Exercise brief: Copy every line of the entries that includes the word "slider".

Data for analysis:

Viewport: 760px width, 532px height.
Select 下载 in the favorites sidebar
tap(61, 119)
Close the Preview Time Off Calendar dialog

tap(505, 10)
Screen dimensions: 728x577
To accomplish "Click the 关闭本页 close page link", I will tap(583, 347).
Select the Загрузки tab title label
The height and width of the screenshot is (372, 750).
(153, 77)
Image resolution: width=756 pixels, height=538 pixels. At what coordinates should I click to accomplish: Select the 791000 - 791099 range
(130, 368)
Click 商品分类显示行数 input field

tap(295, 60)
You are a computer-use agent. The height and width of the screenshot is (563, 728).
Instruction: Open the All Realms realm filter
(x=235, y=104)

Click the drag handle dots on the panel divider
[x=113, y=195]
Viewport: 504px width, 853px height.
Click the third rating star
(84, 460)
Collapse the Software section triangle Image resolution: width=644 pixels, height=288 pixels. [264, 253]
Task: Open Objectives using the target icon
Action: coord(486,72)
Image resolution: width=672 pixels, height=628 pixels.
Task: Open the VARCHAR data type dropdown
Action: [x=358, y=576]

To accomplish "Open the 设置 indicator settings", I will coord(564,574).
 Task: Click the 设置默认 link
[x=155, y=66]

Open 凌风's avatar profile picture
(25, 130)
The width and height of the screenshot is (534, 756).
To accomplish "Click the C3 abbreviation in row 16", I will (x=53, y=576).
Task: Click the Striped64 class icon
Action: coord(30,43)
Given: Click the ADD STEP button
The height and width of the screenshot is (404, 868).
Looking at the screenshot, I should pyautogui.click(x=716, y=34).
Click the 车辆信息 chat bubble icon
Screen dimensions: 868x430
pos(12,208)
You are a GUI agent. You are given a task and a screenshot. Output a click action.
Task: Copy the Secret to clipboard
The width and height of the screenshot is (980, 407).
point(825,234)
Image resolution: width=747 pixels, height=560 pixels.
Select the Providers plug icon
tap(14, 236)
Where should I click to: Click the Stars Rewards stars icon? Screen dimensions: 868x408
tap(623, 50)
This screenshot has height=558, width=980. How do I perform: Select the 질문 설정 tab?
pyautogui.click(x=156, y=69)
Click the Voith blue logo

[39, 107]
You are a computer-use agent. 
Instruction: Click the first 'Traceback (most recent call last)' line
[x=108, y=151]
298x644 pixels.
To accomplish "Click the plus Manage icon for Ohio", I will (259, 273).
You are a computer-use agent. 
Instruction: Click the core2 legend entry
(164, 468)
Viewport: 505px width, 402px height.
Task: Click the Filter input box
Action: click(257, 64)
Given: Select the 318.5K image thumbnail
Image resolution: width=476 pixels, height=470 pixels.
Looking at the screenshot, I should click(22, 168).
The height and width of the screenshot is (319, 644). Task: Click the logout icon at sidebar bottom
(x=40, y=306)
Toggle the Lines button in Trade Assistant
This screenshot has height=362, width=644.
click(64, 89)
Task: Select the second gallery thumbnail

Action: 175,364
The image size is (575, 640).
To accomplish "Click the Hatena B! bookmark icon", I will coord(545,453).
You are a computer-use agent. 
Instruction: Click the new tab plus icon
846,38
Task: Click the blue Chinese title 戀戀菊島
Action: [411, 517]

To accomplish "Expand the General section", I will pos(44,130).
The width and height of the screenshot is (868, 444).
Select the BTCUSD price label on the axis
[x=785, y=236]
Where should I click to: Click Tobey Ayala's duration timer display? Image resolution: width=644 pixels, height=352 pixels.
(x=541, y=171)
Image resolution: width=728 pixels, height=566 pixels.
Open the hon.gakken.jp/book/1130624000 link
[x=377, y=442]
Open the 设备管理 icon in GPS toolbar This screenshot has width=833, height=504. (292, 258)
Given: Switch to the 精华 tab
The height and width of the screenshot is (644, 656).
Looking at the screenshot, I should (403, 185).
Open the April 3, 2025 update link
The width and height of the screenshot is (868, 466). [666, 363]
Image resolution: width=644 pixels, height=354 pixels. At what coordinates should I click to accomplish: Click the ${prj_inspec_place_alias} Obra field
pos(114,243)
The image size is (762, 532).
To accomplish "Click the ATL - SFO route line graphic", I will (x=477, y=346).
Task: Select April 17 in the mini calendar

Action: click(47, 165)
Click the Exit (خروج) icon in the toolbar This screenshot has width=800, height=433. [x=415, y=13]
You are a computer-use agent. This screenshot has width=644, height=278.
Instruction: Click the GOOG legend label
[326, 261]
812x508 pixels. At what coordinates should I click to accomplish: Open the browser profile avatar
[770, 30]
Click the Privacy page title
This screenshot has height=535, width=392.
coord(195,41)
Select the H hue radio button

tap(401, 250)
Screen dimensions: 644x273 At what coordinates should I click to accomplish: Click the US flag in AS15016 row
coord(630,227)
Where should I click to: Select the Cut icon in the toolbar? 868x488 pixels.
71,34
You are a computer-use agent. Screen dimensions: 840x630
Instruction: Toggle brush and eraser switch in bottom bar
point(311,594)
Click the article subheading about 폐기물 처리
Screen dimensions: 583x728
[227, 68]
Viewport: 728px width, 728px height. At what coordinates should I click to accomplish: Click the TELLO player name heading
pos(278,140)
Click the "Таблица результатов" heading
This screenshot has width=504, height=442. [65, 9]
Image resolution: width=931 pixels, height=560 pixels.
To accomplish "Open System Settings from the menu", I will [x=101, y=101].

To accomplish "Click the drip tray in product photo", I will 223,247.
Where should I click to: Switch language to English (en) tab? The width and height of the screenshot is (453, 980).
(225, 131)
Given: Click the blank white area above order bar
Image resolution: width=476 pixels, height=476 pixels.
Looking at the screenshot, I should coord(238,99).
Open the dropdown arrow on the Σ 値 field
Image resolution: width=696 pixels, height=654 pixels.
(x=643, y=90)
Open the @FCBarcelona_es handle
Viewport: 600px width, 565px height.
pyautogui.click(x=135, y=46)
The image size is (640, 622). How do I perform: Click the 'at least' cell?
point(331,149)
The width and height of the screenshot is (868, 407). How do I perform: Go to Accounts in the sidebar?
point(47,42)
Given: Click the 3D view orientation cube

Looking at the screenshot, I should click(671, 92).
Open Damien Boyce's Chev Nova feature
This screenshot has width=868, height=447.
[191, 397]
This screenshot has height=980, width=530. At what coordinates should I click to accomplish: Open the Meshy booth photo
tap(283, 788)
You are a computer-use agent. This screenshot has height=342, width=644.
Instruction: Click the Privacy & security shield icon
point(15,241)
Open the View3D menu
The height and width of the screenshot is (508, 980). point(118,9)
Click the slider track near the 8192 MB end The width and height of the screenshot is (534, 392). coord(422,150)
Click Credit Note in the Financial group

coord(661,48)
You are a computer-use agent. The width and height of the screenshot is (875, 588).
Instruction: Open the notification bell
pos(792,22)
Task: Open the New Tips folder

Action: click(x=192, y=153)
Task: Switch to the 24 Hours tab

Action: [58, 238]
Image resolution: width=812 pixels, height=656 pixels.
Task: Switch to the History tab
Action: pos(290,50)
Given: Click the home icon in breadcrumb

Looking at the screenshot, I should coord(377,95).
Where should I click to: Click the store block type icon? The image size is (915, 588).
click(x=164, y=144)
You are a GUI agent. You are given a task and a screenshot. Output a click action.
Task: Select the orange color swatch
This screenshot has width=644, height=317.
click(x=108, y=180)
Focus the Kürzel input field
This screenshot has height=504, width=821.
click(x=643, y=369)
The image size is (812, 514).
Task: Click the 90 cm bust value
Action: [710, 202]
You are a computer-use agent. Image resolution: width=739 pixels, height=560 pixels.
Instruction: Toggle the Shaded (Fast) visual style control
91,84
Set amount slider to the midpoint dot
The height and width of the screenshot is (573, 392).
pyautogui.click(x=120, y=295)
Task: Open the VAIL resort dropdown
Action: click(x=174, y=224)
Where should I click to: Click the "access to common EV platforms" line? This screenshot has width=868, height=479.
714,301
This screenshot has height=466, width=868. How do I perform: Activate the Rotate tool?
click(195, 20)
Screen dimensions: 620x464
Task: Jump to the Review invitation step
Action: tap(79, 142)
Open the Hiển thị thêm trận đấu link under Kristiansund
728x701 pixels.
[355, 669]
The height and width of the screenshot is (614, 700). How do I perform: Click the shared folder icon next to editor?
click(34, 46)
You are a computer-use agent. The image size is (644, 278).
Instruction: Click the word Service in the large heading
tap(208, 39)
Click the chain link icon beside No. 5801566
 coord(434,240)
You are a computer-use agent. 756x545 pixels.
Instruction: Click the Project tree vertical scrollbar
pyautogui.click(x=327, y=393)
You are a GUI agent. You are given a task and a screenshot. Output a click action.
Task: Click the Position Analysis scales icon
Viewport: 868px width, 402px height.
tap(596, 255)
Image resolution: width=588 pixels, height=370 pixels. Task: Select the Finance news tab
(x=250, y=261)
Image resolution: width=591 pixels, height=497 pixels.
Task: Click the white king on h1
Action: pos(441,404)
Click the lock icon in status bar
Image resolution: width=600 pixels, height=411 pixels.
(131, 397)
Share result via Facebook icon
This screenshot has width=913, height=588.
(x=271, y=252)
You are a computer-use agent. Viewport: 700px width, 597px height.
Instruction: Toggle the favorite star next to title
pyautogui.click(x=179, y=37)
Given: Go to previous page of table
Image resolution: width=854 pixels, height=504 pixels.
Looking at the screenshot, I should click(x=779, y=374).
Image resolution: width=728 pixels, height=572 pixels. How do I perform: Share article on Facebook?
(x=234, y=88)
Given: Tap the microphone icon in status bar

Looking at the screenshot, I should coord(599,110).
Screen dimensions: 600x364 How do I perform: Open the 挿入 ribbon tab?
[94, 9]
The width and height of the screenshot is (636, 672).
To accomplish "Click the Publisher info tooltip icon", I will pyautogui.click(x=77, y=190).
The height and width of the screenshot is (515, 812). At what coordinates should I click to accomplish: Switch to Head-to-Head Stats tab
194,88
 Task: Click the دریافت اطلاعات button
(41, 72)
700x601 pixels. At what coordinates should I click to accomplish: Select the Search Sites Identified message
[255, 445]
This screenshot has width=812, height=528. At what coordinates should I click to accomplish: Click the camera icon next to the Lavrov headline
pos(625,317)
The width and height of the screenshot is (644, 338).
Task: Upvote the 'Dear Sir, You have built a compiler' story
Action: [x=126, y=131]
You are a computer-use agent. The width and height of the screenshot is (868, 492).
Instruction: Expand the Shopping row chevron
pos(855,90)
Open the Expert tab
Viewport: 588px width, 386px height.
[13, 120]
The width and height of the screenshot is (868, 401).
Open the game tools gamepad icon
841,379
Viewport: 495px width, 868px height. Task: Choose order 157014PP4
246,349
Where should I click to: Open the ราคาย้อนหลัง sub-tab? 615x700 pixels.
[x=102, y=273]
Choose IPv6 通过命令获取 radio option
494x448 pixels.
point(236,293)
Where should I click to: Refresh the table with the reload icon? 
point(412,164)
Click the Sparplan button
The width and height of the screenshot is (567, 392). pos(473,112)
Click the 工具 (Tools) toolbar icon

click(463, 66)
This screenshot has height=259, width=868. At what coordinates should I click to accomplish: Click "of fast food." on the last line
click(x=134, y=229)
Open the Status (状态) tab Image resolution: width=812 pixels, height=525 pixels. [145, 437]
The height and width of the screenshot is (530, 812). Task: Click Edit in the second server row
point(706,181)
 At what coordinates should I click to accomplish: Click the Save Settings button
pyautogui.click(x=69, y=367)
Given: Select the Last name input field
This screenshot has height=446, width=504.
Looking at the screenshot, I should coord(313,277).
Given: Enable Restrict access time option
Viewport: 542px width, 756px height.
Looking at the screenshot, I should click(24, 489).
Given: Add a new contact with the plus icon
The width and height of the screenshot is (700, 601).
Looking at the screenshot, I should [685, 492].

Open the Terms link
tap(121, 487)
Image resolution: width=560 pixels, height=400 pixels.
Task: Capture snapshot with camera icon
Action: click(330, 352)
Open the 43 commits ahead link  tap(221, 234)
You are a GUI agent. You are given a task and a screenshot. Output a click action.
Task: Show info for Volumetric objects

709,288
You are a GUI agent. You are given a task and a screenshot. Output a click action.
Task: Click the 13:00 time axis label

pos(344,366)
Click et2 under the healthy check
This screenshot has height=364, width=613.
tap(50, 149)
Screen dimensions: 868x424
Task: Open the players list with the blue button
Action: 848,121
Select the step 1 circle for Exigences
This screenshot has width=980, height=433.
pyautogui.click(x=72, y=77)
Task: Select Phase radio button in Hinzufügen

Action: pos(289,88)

Answer to the exercise:
Click the slider track near the 8192 MB end The width and height of the screenshot is (534, 392). coord(422,150)
Set amount slider to the midpoint dot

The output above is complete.